[Records drawn from a dataset]
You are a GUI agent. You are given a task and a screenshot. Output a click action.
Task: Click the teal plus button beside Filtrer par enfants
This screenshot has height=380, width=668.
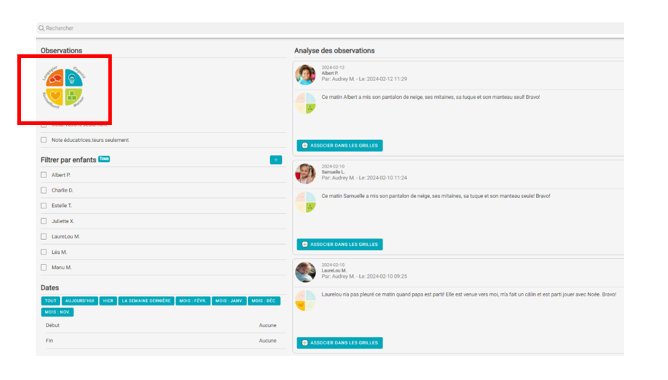(276, 160)
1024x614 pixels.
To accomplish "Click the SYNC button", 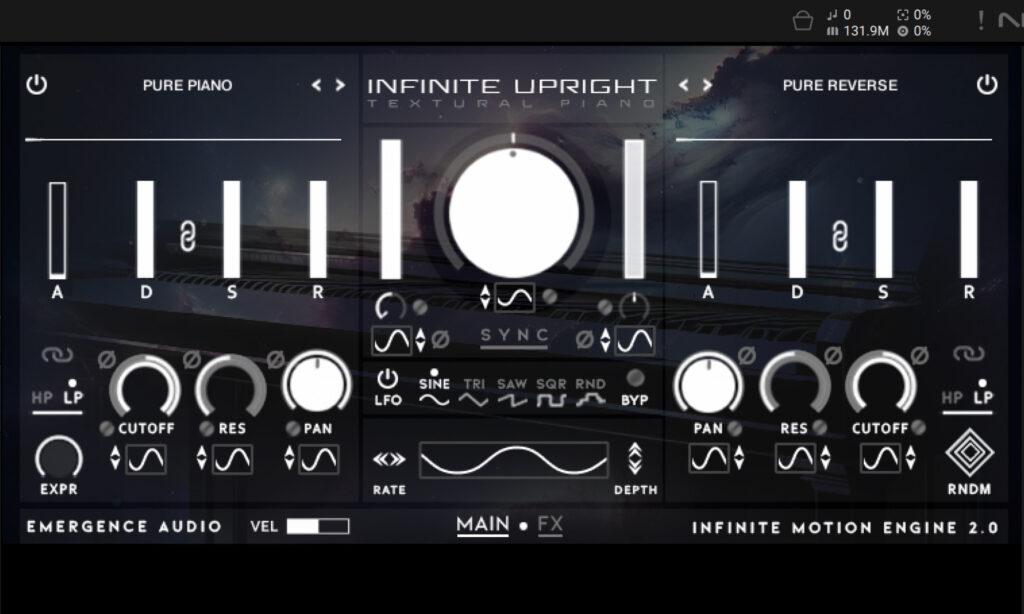I will (x=513, y=336).
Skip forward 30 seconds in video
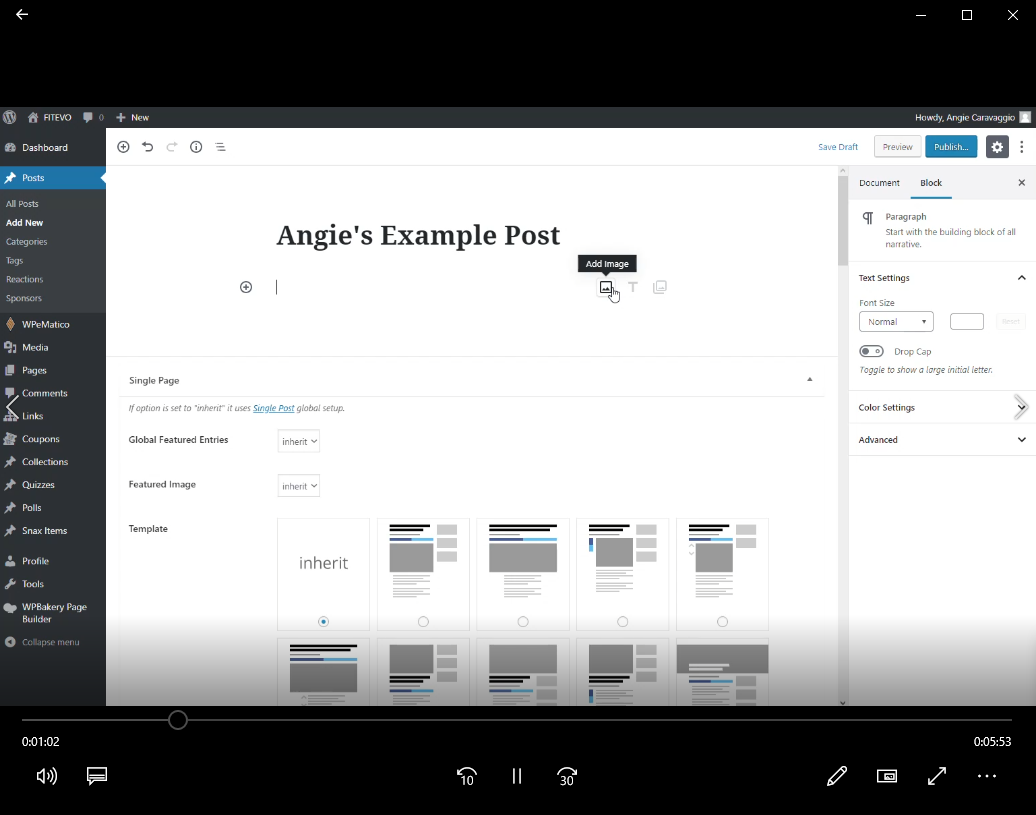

Exercise instructions »
Return word for word the lines from the beginning of the entries through the line that contains "1024x614 pixels.", both ends included, but no pictures.

Exercise answer »
You are a GUI agent. You are given a task and a screenshot. Output a click action.
Task: Click the teal plus button beside Filtrer par enfants
This screenshot has height=380, width=668.
(276, 160)
1024x614 pixels.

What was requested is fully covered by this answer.